Intervenendo all’inaugurazione della mostra il cardinale Michael Czerny sotto segretario della Sezione Migranti e Rifugiati del Dicastero per il Servizio dello Sviluppo umano integrale, raccoglie gli spunti di riflessione offerti dall’introduzione del Papa e ricorda il discernimento operato nel 1980 da padre Pedro Arrupe, allora Padre Generale della Compagnia di Gesù, che lo portò – di fronte alla situazione dei boat-people vietnamiti – a far nascere il Servizio dei Gesuiti per i Rifugiati e il Centro Astalli. “In questi 40 anni lo Spirito ha continuato a parlare, meglio a gridare, attraverso le vite di donne e uomini ferite nella dignità, in fuga da conflitti, cambiamenti climatici e povertà”, afferma Czerny. “Accompagnare, servire e difendere è stata la risposta suggerita all’inizio da padre Arrupe – aggiunge – e che nel tempo ha trovato concretezza nella buona volontà di tante donne e tanti uomini che anche al Centro Astalli si sono messe a fianco alle persone nelle periferie esistenziali della Storia”. E poi la sottolineatura: “Il futuro dell’umanità passa attraverso l’inclusione sociale dei migranti, la costruzione della pace e il dialogo sociale. La condizione per costruire inclusione, giustizia e pace è camminare insieme”.

Diritti di tutti trasformati in privilegi di alcuni

Il porporato precisa ancora che “i migranti e i rifugiati hanno subìto molto spesso sulla loro pelle la trasformazione dei diritti di tutti in privilegi di alcuni”. E porta l’esempio dei migranti respinti alla frontiera del Messico, dei viaggi della speranza nel Mar Mediterraneo, degli esodi delle popolazioni sfollate interne dell’Africa e delle persecuzioni delle minoranze etniche dell’Asia e dell’America Latina. “Assistiamo a una contrazione dell’universalità dei diritti umani e la pandemia lo ha tragicamente evidenziato”, osserva Czerny. “Davanti a una Storia che sembra tornare indietro, di fronte a tanto dolore, a tante ferite, alla consapevolezza che la pandemia ha creato rispetto a questo mondo malato, non possiamo rimanere indifferenti”, scandisce, invitando ancora al cambiamento del nostro stile di vita, per non rimanere sordi, indifferenti. E’ necessaria infatti un’assunzione di responsabilità “chiara e decisa”, afferma, ricordando che è ancora la pandemia, in fondo, a offrirci l’occasione per una conversione del cuore.

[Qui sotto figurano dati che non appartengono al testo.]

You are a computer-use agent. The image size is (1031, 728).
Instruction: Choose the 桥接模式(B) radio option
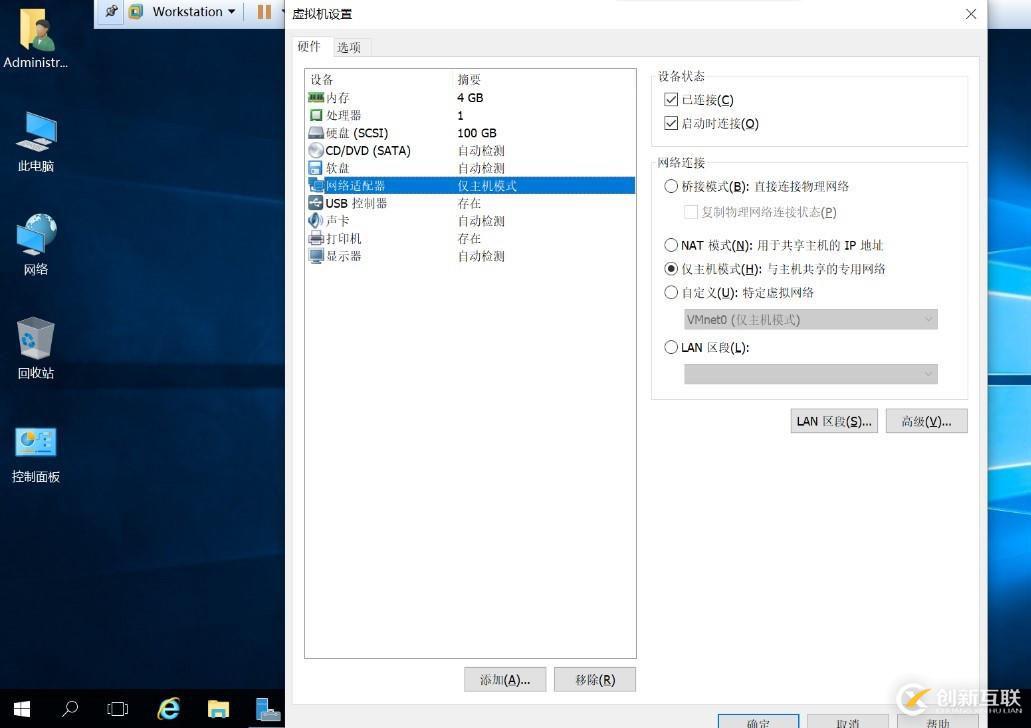coord(671,186)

Le voci dei protagonisti: non vittime ma sopravvissuti

All’inaugurazione della mostra anche le testimonianza dei protagonisti. In particolare, si raccontano Jawad e sua moglie Nazifa, rifugiati dall’Afghanistan: una famiglia che vive in Italia da più di 10 anni.”Abbiamo bisogno di trovare una sistemazione qui per quanti sono rimasti in Afghanistan. La pandemia in corso rende ciò ancora più difficile perché c’è bisogno di trovare strutture dove poter essere accolti e avviare le pratiche per il riconoscimento della protezione internazionale e iniziare un percorso di integrazione”. Diversa la testimonianza di Joy, rifugiata dalla Nigeria: “Sono Joy Ehikioya e sono nera. Non lo direbbe mai guardandomi, perché non ho nemmeno un grammo di melanina nella mia pelle per dimostrarlo”. Albina, nata in Nigeria arrivata in Italia a Lampedusa, accolta,aiutata e protetta. “Sono una persona a cui è stata data una seconda possibilità. Una preziosa seconda possibilità. E ho deciso di coglierla con l’entusiasmo, il sorriso, la forza e la follia che mi contraddistinguono”. Rifugiato è anche Cedric dalla Repubblica Democratica del Congo. “Sono un attore. Ho fatto dell’arte la mia vita, la mia passione, ma è per l’arte che sono stato costretto a lasciare il mio paese. Attraverso la recitazione, il teatro, il cinema ho denunciato la violenza della polizia sulle donne detenute, una violenza altrimenti taciuta dal governo. Non potevo e non volevo rimanere in silenzio. Ma la mia voce ha significato essere condannato a morte”. Dal giovane un appello: “A tutte le persone che come me sono in cammino, in fuga da guerre e violenze, e che sono in cerca di pace, e diritti, auguro di trovare una porta aperta, la porta giusta, la soglia attraverso cui intravedere un nuovo domani”.